* _Written problem_: Please substitute "image" for "screenshot" in the entries, beginning at the first line and stopping after the line that contains "will click(x=153, y=289).", and give back only those lines with nothing else changed.

[begin Input rows]

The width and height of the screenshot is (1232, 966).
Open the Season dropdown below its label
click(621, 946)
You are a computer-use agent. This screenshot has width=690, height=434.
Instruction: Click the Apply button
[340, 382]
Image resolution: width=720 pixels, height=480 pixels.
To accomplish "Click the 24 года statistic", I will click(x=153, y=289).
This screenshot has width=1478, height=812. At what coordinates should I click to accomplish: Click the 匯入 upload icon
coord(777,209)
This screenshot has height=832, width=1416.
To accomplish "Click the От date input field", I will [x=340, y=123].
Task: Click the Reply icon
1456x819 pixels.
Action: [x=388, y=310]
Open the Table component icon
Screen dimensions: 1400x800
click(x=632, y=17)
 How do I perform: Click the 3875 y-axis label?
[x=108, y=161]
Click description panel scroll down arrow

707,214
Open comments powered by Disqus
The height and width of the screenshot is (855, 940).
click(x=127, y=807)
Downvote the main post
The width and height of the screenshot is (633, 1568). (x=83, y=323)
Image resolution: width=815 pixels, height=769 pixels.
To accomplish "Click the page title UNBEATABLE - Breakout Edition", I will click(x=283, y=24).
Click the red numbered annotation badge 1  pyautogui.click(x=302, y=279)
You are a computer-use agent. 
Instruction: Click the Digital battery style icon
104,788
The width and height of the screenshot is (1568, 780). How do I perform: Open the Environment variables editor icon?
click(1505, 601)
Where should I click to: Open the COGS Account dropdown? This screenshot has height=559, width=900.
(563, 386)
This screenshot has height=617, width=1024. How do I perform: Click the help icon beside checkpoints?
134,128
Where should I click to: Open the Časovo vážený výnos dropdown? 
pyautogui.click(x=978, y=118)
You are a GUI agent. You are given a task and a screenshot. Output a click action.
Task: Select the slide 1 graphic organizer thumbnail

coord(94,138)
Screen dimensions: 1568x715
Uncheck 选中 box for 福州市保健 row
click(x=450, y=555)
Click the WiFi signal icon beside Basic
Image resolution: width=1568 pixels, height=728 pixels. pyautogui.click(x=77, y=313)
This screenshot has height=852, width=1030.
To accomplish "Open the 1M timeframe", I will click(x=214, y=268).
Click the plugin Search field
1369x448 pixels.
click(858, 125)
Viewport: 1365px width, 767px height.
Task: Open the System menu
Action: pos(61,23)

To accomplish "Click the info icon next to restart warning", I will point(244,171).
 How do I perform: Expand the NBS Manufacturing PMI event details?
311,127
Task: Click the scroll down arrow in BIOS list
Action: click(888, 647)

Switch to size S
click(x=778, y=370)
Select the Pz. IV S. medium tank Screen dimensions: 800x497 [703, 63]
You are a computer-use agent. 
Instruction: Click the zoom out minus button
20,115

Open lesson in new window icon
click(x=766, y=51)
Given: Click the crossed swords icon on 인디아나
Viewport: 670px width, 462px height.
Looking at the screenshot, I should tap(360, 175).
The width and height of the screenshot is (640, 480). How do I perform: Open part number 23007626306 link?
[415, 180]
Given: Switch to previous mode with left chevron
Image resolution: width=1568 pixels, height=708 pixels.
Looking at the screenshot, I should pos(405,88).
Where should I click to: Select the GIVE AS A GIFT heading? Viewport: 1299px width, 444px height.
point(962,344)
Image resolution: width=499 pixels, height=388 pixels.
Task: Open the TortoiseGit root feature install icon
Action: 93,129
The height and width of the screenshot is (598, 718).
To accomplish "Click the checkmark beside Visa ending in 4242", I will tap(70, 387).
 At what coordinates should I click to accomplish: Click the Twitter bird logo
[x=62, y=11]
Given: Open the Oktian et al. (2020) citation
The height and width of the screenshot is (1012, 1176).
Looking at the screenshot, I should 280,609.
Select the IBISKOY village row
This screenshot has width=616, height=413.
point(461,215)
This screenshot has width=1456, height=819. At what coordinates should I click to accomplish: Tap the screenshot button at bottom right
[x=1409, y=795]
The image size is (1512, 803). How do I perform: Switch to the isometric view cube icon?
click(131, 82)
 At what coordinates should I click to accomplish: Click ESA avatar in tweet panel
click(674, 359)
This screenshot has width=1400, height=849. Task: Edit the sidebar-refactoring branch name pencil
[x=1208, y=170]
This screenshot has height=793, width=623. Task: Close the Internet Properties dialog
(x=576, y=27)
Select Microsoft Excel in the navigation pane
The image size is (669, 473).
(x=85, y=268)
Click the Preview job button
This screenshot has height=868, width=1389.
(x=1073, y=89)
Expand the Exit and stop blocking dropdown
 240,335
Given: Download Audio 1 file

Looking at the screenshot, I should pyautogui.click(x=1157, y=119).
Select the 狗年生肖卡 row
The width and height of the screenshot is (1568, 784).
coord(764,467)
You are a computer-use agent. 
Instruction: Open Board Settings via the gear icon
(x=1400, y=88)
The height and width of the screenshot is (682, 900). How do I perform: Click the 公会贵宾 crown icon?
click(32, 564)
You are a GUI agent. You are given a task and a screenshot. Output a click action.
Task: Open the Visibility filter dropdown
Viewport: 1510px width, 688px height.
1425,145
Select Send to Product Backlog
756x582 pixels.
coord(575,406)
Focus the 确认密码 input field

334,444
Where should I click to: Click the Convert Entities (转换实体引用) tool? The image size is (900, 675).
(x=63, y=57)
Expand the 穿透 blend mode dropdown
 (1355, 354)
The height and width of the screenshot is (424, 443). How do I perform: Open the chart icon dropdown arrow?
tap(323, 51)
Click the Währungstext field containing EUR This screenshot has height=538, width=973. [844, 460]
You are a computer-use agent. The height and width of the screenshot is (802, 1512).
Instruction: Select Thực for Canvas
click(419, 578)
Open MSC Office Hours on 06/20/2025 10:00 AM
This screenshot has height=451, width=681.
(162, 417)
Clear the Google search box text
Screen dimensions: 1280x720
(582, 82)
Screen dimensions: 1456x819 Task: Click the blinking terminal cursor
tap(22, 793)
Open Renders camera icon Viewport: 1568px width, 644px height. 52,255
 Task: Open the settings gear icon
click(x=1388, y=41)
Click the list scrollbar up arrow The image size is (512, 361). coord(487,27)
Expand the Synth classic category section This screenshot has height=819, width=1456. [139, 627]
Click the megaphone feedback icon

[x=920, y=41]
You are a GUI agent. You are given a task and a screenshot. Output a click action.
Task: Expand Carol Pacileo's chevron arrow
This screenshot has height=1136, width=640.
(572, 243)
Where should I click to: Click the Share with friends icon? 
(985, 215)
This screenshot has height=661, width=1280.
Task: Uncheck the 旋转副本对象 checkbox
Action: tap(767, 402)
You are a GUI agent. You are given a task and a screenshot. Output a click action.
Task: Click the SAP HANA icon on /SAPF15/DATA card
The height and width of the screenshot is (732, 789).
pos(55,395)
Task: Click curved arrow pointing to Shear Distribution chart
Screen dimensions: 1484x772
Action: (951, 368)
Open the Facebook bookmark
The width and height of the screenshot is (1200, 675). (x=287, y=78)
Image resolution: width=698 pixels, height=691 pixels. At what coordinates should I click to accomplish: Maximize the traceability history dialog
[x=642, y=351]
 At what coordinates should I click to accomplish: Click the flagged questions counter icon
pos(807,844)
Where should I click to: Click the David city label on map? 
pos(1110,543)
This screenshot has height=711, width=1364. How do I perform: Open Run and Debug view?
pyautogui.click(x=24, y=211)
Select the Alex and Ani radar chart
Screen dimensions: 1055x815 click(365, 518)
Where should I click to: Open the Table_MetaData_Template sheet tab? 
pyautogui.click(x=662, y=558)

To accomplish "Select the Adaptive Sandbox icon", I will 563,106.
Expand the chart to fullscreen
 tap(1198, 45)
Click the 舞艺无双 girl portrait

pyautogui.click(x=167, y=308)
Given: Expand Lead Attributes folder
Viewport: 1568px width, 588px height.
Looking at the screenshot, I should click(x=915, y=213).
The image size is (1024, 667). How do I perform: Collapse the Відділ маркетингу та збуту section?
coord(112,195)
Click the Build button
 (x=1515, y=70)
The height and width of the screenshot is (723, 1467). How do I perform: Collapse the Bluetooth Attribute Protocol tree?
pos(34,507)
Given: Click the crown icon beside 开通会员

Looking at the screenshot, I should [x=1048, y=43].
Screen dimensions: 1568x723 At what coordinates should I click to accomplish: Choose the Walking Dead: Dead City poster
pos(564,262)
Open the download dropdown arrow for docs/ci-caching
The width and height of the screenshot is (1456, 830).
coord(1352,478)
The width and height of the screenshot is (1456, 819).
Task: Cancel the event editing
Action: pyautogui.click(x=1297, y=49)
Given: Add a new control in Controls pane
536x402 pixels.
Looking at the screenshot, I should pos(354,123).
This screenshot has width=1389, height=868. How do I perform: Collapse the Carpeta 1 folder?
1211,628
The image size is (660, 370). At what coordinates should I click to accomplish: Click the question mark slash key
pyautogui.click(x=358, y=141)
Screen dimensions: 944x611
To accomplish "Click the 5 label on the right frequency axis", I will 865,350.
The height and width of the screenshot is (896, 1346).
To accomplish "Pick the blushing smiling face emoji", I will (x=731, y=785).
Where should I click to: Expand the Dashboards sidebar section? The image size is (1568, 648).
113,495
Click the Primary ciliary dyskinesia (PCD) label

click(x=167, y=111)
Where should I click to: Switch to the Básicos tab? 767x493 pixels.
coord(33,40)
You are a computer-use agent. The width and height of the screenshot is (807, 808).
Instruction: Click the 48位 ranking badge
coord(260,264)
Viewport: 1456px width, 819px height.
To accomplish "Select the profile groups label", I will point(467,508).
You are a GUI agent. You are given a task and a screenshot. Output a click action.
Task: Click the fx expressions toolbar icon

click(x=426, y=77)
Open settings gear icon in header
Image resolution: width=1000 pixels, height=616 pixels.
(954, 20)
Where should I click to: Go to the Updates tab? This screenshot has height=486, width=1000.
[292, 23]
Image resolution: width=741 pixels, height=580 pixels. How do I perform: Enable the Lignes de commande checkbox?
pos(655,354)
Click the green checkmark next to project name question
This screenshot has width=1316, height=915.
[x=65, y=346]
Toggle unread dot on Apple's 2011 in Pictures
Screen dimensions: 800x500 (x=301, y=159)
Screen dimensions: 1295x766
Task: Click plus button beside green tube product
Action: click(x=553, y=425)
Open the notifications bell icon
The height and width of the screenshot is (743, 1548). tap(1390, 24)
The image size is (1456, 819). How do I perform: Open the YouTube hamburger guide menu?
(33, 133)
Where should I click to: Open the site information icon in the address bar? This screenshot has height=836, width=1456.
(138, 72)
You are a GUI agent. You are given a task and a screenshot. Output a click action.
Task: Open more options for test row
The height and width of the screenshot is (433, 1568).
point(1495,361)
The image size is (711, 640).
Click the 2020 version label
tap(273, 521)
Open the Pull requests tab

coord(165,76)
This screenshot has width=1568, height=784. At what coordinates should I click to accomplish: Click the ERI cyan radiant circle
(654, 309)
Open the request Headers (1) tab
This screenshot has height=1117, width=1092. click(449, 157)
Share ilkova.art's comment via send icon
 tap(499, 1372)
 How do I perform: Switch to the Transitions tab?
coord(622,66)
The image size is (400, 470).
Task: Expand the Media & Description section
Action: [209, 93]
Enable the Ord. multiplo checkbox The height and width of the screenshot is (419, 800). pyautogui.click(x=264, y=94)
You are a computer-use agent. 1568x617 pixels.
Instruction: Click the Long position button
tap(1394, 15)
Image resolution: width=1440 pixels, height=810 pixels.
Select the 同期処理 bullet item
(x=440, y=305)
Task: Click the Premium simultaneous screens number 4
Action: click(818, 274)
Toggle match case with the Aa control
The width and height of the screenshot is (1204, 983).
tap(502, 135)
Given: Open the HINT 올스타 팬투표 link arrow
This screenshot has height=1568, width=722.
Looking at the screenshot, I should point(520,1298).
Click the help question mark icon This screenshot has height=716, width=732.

[end Input rows]

* _Response_:
The width and height of the image is (1232, 966).
Open the Season dropdown below its label
click(621, 946)
You are a computer-use agent. This image has width=690, height=434.
Instruction: Click the Apply button
[340, 382]
Image resolution: width=720 pixels, height=480 pixels.
To accomplish "Click the 24 года statistic", I will click(x=153, y=289).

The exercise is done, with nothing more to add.